Americorps VISTA (Volunteers in Service to America) is a federal program established in 1965 by President John F Kennedy with the mission of fighting poverty in our communities here at home. VISTAs are placed at host organizations where we serve full time in a capacity building position. I am working for a non-profit organization called Mutual Housing California. Mutual Housing California has 18 affordable housing complexes throughout the Sacramento and Yolo counties. This next year, my goal is to build partnerships and develop programs for all of our Community Resource Centers. This could include an after school homework club, a women’s empowerment group, computer classes… the possibilities are endless!
I use the knowledge I gained through my time at the McCarthy Center every day. The professional skills I gained such as communication, building strong partnership, understanding how to set SMART goals and knowing how to work both independently and as a team are important skills that I use constantly. However, the knowledge I gained in terms of community development theories, how to best be an advocate and an ally and understanding the dynamics of privilege, power and oppression are invaluable to me as I work with marginalized communities throughout Sacramento.
I have been serving as a VISTA for a little over a month and although there are challenges, there are many rewards. Every day I learn something new from community residents and Mutual Housing staff. I am excited to see where this year takes me!
Internship: Assemblywoman Bonilla
How has your view of California government and the political process changed or stayed the same since the start of your internship in Sacramento?
My view going into this summer fellowship was that I knew nothing and I was going to learn a lot. Simple, I know, but my self-acknowledged ignorance to the political process of state government in California allowed for the leniency in my perception of the inner workings of Sacramento. The good thing about knowing nothing is that when presented with the opportunity to learn about that subject you can absorb it all and form your own opinions on it. That opportunity for me was this fellowship.
As a native of Missourian, there are many things that continue to confuse me about the Great State of California including the way the state government works. With an untainted view of the process I was prepared to take on the system to the best of my abilities. In working in the State Assembly in the Office of Assemblywoman Susan Bonilla, I found the practical application of my political knowledge useful in beginning to understand the process. From the very start of my journey I could see that there was much more to state government than I had originally thought. Much like an iceberg, you only see the tip of the government that delves deep into the depths of political sea. I could see, firsthand, the collective action and mutual dependence necessary to push the system forward. I saw the delicate relations between staffers and members, members and other member across both houses, relations with lobbyists, interest groups and even constituents. Observing and participating in these relations has been one of the essential factors to my understanding of state government.

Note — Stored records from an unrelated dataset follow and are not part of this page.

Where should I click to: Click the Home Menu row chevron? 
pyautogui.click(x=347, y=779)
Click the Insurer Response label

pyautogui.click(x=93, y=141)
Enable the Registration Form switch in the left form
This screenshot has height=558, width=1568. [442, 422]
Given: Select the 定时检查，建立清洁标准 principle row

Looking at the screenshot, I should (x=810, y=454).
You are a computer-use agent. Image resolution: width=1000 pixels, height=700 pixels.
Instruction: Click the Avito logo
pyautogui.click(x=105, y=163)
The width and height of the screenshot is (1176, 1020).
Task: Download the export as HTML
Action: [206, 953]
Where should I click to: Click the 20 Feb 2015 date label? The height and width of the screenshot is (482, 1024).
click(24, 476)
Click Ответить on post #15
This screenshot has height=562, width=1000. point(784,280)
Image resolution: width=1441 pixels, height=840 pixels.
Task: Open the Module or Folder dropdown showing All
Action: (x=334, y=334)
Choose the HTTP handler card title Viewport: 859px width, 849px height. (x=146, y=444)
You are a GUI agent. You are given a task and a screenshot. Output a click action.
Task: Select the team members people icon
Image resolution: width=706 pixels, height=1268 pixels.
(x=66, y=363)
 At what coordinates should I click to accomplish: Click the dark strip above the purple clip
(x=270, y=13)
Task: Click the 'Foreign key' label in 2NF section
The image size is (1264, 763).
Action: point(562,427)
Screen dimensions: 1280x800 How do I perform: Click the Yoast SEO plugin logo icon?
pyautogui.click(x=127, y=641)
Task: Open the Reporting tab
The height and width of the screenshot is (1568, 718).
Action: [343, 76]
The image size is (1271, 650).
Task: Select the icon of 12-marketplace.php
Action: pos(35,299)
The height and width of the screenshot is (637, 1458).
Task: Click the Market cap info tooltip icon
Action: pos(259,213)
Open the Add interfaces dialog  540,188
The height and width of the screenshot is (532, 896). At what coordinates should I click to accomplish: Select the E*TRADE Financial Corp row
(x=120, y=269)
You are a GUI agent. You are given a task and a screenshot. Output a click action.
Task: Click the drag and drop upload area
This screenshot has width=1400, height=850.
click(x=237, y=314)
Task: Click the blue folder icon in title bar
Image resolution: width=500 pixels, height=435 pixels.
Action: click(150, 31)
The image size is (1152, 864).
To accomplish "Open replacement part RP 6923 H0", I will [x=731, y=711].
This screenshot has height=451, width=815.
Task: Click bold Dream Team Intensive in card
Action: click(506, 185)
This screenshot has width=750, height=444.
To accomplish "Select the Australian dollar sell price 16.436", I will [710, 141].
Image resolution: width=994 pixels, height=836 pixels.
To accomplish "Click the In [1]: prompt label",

I have learned many helpful hints, facts and practices during my brief time in this program. However, I continue to open myself up to learning. My perception of the system has enhanced through the mentorship I receive from my staff and Member. Because of the interactions and relationship building I have participated in I can see how the state government works, why works the way it does is and, ultimately, that the system is a good one that accomplishes what it sets out to do.